[Collected data]
_____
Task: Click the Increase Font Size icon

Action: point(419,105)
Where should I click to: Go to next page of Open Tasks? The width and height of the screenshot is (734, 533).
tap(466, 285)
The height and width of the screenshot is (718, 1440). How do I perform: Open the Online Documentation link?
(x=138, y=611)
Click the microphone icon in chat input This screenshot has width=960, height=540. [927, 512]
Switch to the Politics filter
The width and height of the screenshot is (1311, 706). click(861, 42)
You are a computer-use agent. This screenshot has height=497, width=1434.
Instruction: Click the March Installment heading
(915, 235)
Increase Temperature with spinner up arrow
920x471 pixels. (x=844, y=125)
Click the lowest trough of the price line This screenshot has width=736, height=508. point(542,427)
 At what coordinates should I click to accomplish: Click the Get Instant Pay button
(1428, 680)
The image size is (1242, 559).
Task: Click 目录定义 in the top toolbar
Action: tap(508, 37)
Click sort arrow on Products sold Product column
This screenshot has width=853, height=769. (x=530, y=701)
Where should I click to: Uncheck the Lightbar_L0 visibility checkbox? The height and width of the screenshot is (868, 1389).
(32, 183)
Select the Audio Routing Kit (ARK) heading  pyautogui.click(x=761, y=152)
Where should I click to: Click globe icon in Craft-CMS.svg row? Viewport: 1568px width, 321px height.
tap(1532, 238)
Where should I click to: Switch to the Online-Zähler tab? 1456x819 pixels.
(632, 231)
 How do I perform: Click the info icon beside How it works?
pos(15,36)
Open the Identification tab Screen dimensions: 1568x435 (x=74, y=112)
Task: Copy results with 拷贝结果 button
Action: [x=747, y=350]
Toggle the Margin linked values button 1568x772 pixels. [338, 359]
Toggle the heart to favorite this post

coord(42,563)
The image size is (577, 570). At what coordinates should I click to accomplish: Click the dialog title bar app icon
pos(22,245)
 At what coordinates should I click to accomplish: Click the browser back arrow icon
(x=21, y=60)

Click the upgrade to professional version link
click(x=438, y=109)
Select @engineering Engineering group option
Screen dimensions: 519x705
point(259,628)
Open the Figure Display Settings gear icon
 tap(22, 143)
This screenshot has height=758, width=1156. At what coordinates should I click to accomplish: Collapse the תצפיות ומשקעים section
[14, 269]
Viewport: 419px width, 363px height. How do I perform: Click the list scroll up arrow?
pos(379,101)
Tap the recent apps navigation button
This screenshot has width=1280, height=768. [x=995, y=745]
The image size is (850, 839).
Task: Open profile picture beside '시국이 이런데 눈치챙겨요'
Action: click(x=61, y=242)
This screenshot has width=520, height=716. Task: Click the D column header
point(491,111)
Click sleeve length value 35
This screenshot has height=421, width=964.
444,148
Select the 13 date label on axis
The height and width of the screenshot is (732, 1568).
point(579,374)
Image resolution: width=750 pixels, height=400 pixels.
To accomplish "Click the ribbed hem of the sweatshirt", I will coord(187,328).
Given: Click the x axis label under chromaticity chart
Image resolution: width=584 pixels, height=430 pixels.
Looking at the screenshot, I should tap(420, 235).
_____
[WRITTEN INSTRUCTION]
Please copy the lines of the records word for word, starting at the line with "Toggle the Margin" and ending at the line with "Action: click(x=61, y=242)", both included.

[EXERCISE ANSWER]
Toggle the Margin linked values button 1568x772 pixels. [338, 359]
Toggle the heart to favorite this post

coord(42,563)
The image size is (577, 570). At what coordinates should I click to accomplish: Click the dialog title bar app icon
pos(22,245)
 At what coordinates should I click to accomplish: Click the browser back arrow icon
(x=21, y=60)

Click the upgrade to professional version link
click(x=438, y=109)
Select @engineering Engineering group option
Screen dimensions: 519x705
point(259,628)
Open the Figure Display Settings gear icon
 tap(22, 143)
This screenshot has height=758, width=1156. At what coordinates should I click to accomplish: Collapse the תצפיות ומשקעים section
[14, 269]
Viewport: 419px width, 363px height. How do I perform: Click the list scroll up arrow?
pos(379,101)
Tap the recent apps navigation button
This screenshot has width=1280, height=768. [x=995, y=745]
The image size is (850, 839).
Task: Open profile picture beside '시국이 이런데 눈치챙겨요'
Action: click(x=61, y=242)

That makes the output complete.